One area where Web 3 can assist AI is in the collaborative creation of proprietary datasets for machine learning (ML) training, i.e., PoPW networks for dataset creation. Massive datasets are essential for accurate ML models, but their creation can be a bottleneck, particularly in use cases that require private data such as medical diagnosis using ML. Privacy concerns around patients’ data pose a significant obstacle, as access to medical records is necessary to train these models. However, patients may be hesitant to share their medical records due to privacy concerns. To address this issue, patients can verifiably anonymize their medical records to protect their privacy while still enabling their use in ML training.

However, the authenticity of the anonymized medical records is a concern, as fake data can significantly impact model performance. To address this dilemma, zero-knowledge proofs (ZKPs) can be used to verify the authenticity of anonymized medical records. Patients can generate ZKPs to demonstrate that anonymized records are indeed copies of the original records, even after removing personally identifiable information (PII). This way, patients can contribute the anonymized records along with the ZKPs to interested parties, and even get rewarded for their contribution, without sacrificing their privacy.

Running inference on private data

A major weakness in the current landscape of LLMs is their handling of private data. For instance, OpenAI collects users’ private data when they interact with chatGPT and uses it to enhance the training of the model which leads to the leaking of sensitive information. This was the case for Samsung. Zero Knowledge (zk) technology can help address some of the issues that arise when ML models performs inference on private data. Here, we consider two scenarios: open-source models and proprietary models.

For open-source models, the user can download the model and run it locally on their private data. An example of that is Worldcoin’s plan to upgrade World ID. In this use case, Worldcoin needs to process the user’s private biometric data , i.e., user’s iris scan, to create a unique identifier for each user called IrisCode. In this case, users can keep their biometrics private in their devices, download the ML model for IrisCode generation, run the inference locally, and create a ZKP that their IrisCode was created successfully. The generated proof guarantees the authenticity of the inference while maintaining the data privacy. Efficient zk proving mechanisms for ML model such as those developed by Modulus Labs are essential for this use case.

The other scenario occurs When the ML model used for inference is proprietary. The task gets a bit harder because local inference is not an option. However, there are two possible ways in which ZKPs can help. The first approach is anonymizing the user data using ZKPs as discussed in the dataset creation case before sending the anonymized data to the ML model. The other approach is using a local preprocessing step on the private data before sending the preprocessing output to the ML model. In this scenario, the preprocessing step hides the user’s private data such that they cannot be reconstructed. The user generates a ZKP showing correct execution of the preprocessing step and the rest of the proprietary model execution can be done remotely on the servers of the model owner. Example use cases here can include AI-physicians that can analyze a patient’s medical records for potential diagnosis, financial risk-assessment algorithms assessing client’s private financial information.

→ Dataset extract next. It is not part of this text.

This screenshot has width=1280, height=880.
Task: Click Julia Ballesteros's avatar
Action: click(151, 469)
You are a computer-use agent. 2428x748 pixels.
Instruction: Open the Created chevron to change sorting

Content authenticity and battling deepfakes

chatGPT may have stolen the spot light from generative AI models that focus on generating pictures, audio, and videos. However, these models are currently capable of generating realistic deepfakes. The recent AI-generated Drake song is a good example of what these models can achieve. As humans are programmed to believe what they see and hear, these deepfakes represent a significant threat. There are a number of startups that are trying to solve this problem with Web 2 technologies. However, Web 3 technologies such as digital signatures are better positioned to address this issue.

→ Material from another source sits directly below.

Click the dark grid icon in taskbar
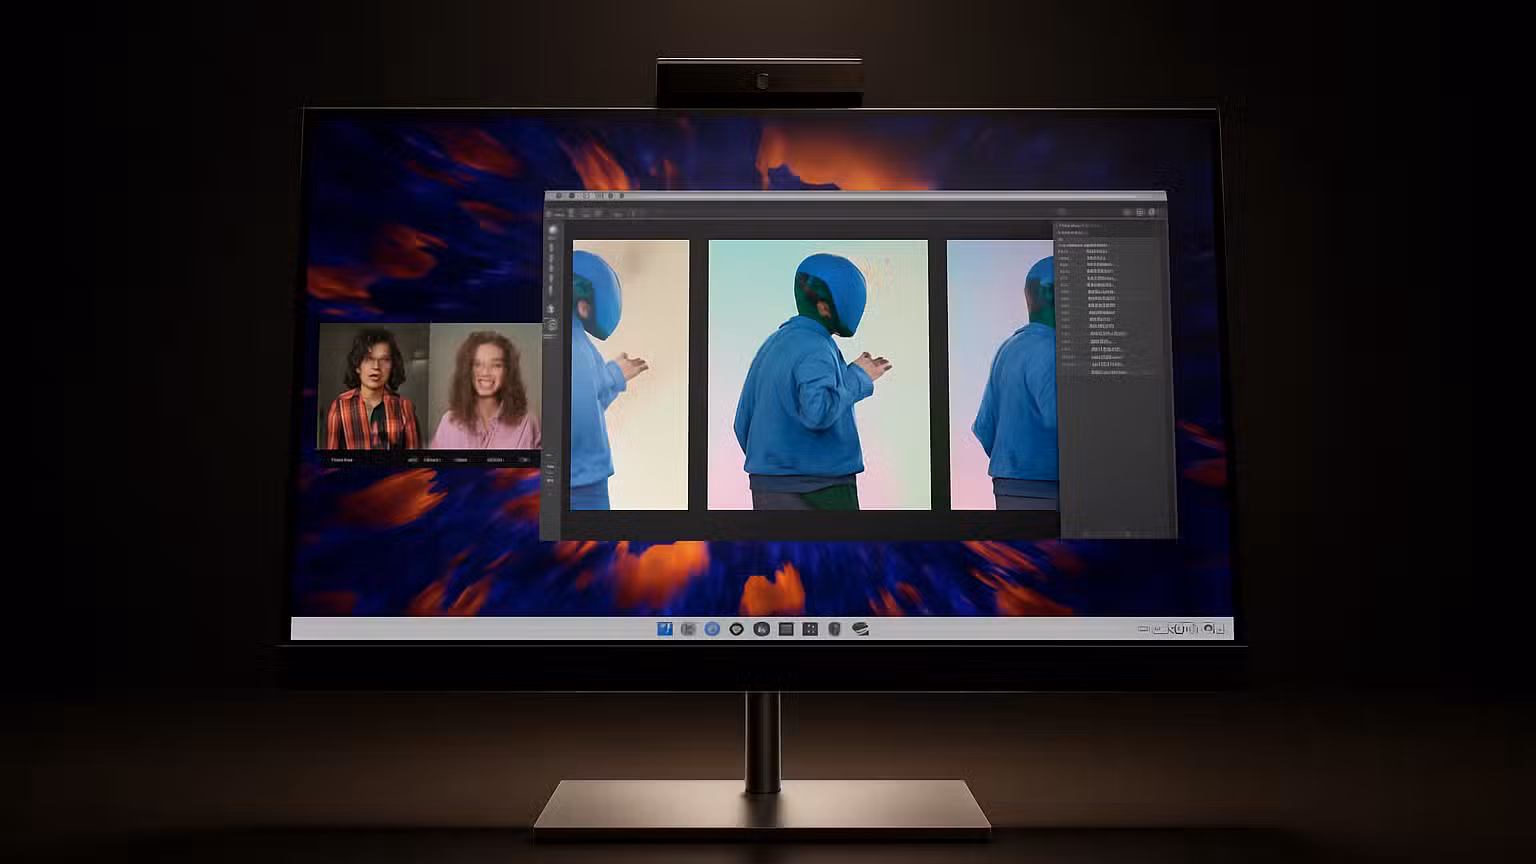 coord(810,629)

In Web 3, user interactions, i.e., transactions, are signed by the user’s private key to prove their validity. Similarly, content whether it be text, pictures, audio, or video can also be signed by the creator’s private key to prove its authenticity. Anyone can verify the signatures against the creator’s public address which is provided on the creator’s website or social media accounts. Web 3 networks have already built all the infrastructure needed for this use case. Fred Wilson discussed how the association of content to public cryptographic keys can be effective in fighting misinformation. Many reputable VCs are already linking their existing social media profiles, e.g. Twitter, or decentralized social media platforms, e.g., Lens Protoocl and Mirror, to a cryptographic public address which gives credibility to the use of digital signatures as a method of content authentication.

Despite the simplicity of that concept, there is a lot of work to be done to improve the user experience of this authentication process. For instance, the process of creating digital signatures for content needs to be automated to provide a seamless flow for creators. Another challenge is how to generate a subset of the signed data, e.g., an audio or video clip, without the need to resign it. Many of the existing Web 3 technologies are uniquely positioned to address these issues.

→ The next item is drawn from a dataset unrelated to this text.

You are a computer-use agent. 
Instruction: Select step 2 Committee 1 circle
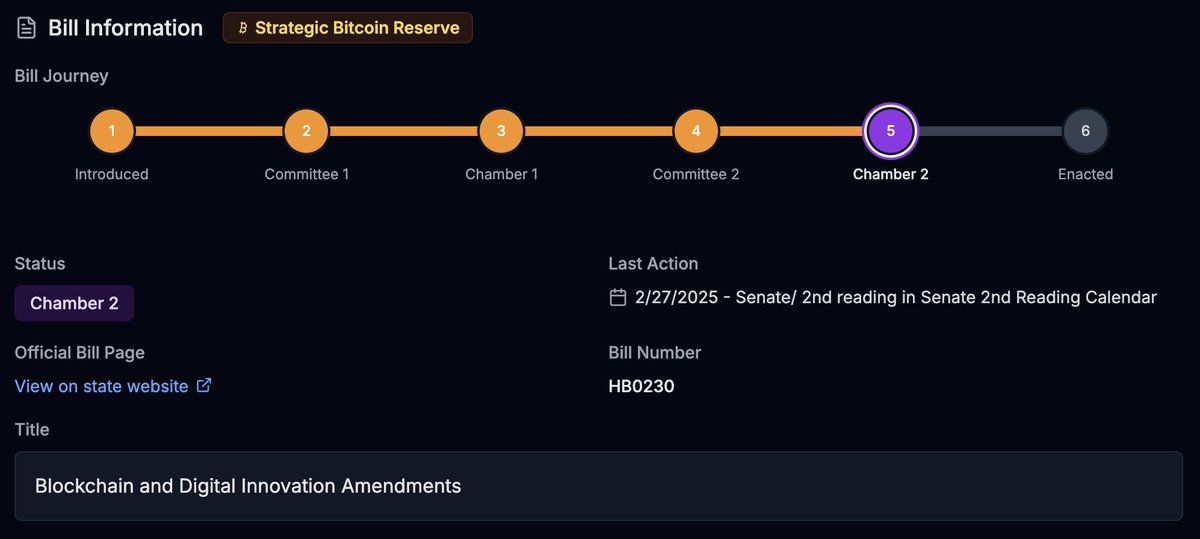point(306,131)
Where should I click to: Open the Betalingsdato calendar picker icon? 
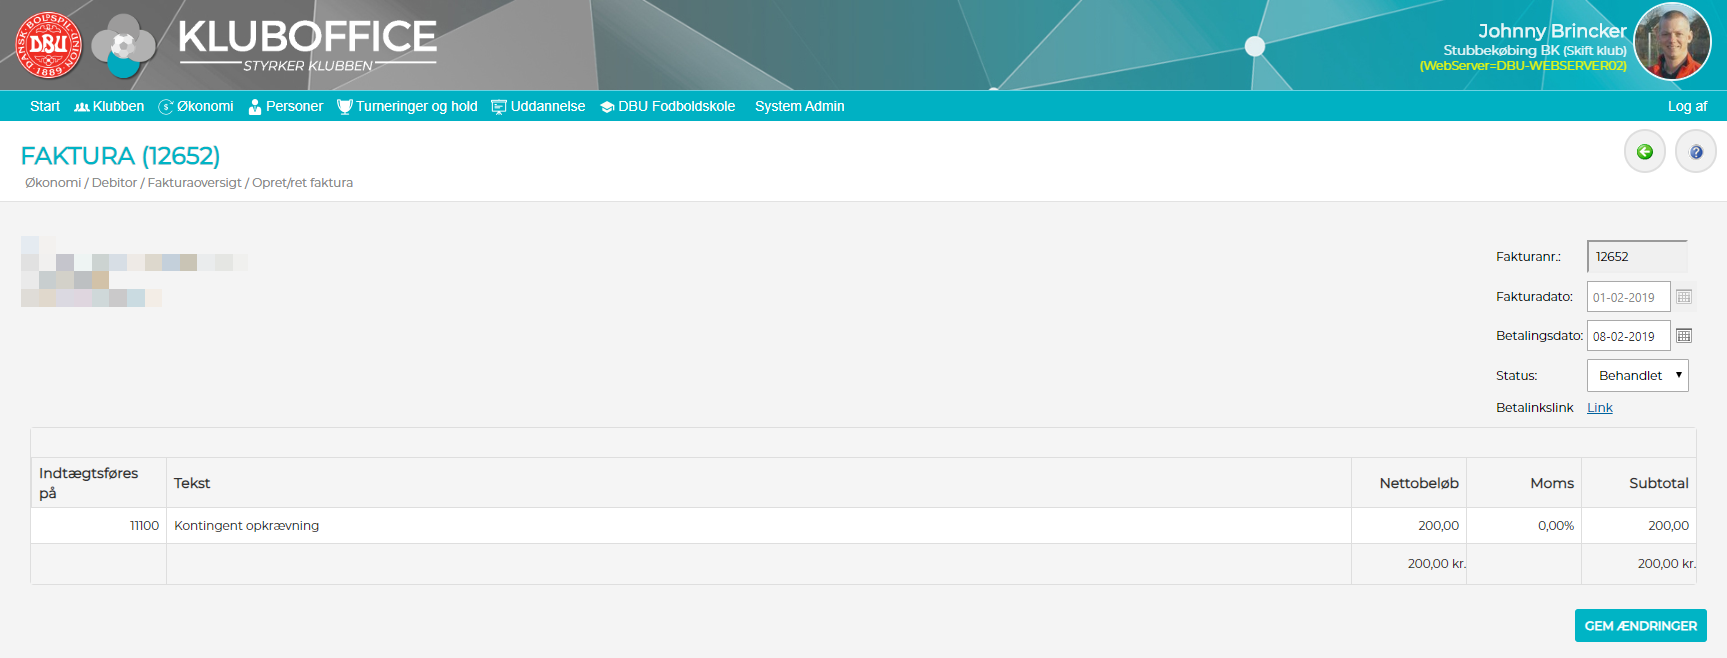1684,336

Trust minimization for proprietary models

Another area where Web 3 can benefit AI is minimizing trust in service providers when a proprietary ML model is offered as a service. Users may need to verify they are getting the service they are paying for [4] or get guarantees of fair execution of the ML model, i.e., that the same model is used for all users. ZKPs can be used to provide such guarantees. In this architecture the ML model creator generates a zk circuit represneting the ML model. The circuit is then used to generate ZKPs for user inferences when needed. The ZKPs can either be sent to the user for verification or be posted to a public chain that handles the verification task for the user. If the ML model is private, independent third parties can verify that the utilized zk circuit represents the model. The trust minimization aspect of ML models is particularly useful when the model’s execution result has high stakes. Examples include

ML medical diagnosis

In this use case, the patient submits their medical data to a ML model for potential diagnosis. The patient needs guarantees that the target ML model was applied correctly to their data. The inference process generates a ZKP that proves the correct execution of the ML model. [5] [6] [7] [8] [9]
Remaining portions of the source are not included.